My newer reviews will be found at http://www.deadtreesreview.blogspot.com/.








Saturday, August 18, 2012

Point of Dreams

Point of Dreams, Melissa Scott and Lisa Barnett, Tor Books, 2001

Here is another in a series of novels set in the late Renaissance city-state of Astreiant, a place where astrologers and necromancers are the authority and where magic works.

The city has gone nuts with enthusiasm over a lurid play full of melodrama called The Drowned Island. A soldier named Philip Eslingen gets drafted as "swordfight coordinator" over a bunch of nobles in the play not accustomed to being told what to do. Things get really interesting when a real dead body is found on stage. Adjunct Point Nicholas Rathe, the local law enforcer and a friend of Eslingen, is called in to investigate. According to the necromancer, the deceased, another local noble, died of drowning at the spot where his body was found, without any water at all nearby. Several more deaths involved with the play, or its participants, make things worse. Rathe asks Eslingen to keep an eye on the nobles and otherwise nose around to see what he can find.

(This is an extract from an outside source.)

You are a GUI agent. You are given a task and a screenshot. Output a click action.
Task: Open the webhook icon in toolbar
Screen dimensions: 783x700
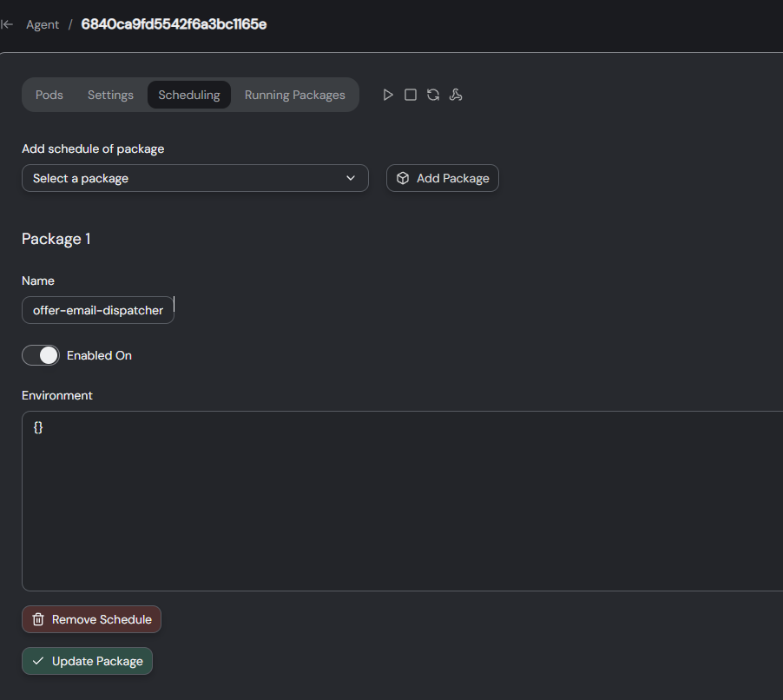(456, 95)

Rathe has to also investigate the appearance in the city of copies of a book called the Alphabet. It is reputed to tell how to arrange flowers in certain configurations to create a sort of magic force field, affecting anyone within range. All copies of the book have to be investigated, for there is no way to know if a certain copy actually works. Rathe begins to think that maybe one or more of the murders, especially the "drowning" victim, may have been aided by the proper configuration of flowers.

Just to make things a little more tense for everyone, is the fact that for a couple of days each month, ghosts of the dead become visible. They don't talk, but they certainly influence everyone.

This is not a very easy or quick read, but, by the end, the reader will find that it is a very intelligent and well done read. The authors do a fine job throughout, with the characters, the society building and the mystery. It is a very satisfying piece of writing.